▶ _Requirement_
Copy the listing below word for word, omitting the pictures.

Listing for locating items on screens:

--- Start ---

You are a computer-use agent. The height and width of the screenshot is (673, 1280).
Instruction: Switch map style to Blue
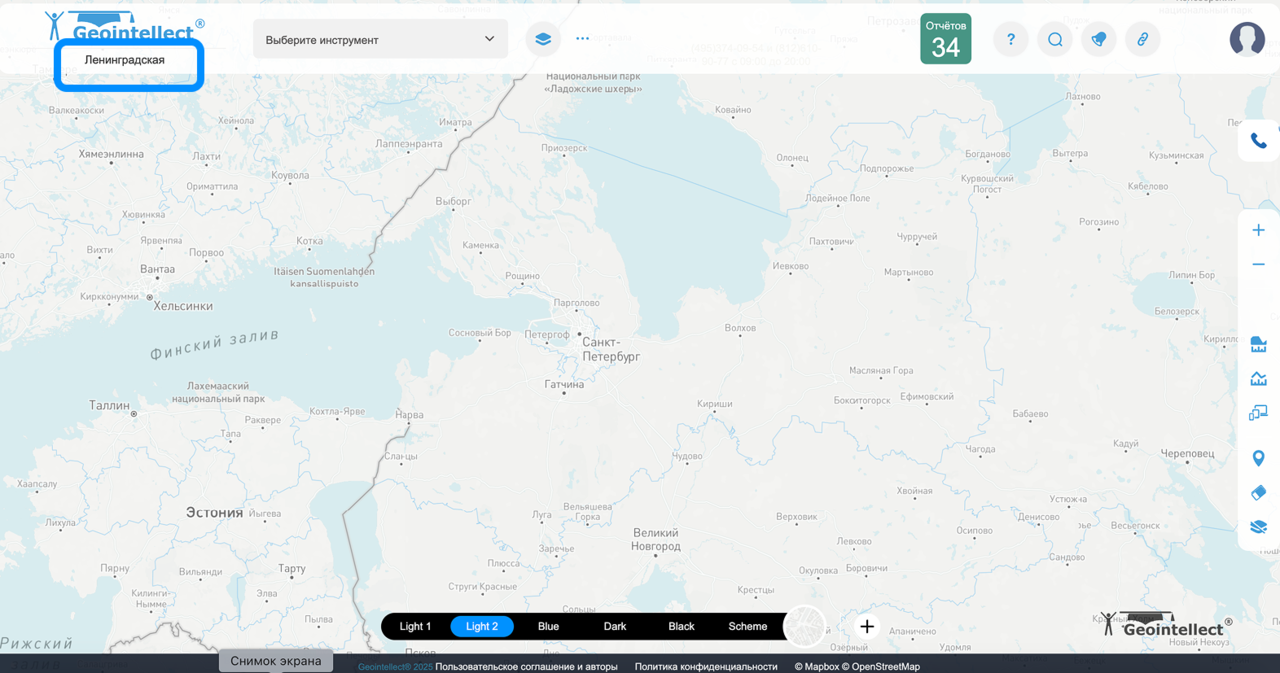(x=548, y=626)
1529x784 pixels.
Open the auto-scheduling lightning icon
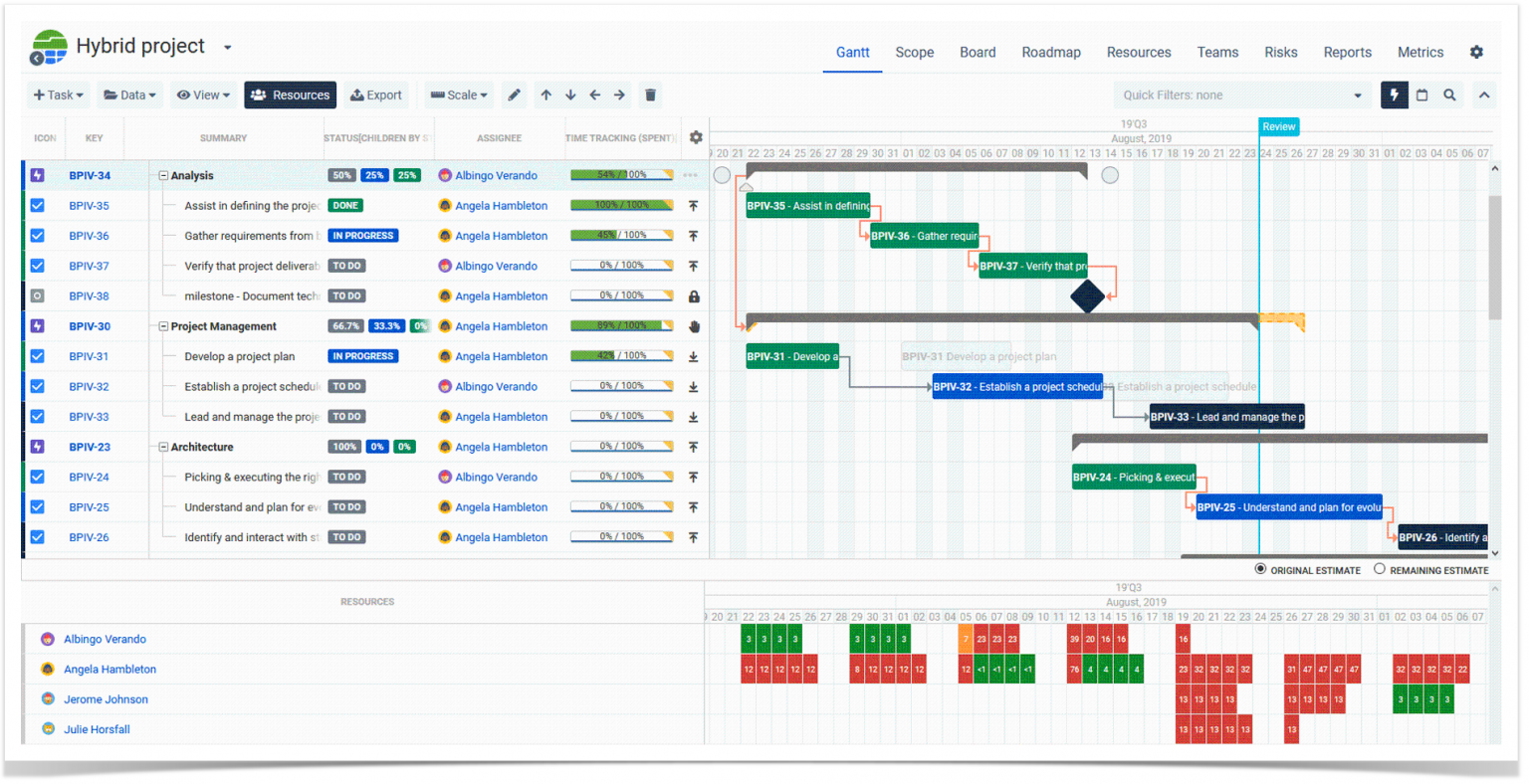point(1394,95)
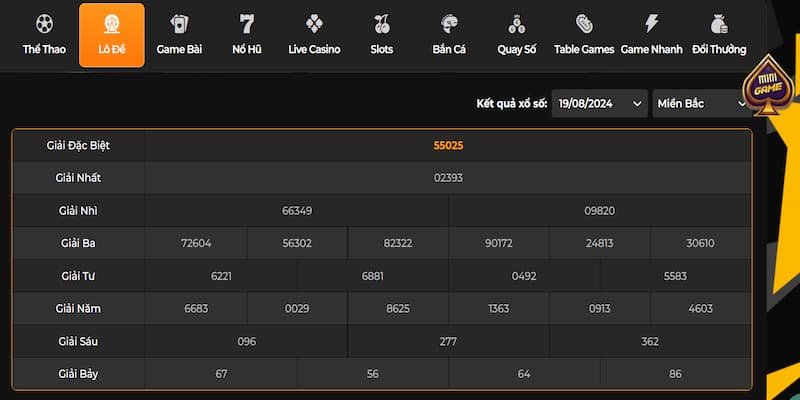Click first prize number 02393
Screen dimensions: 800x400
[448, 178]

--- End ---

▶ _Exercise answer_
You are a computer-use agent. The height and width of the screenshot is (673, 1280).
Instruction: Switch map style to Blue
(x=548, y=626)
1529x784 pixels.
Open the auto-scheduling lightning icon
point(1394,95)
Click first prize number 02393
Screen dimensions: 800x400
[448, 178]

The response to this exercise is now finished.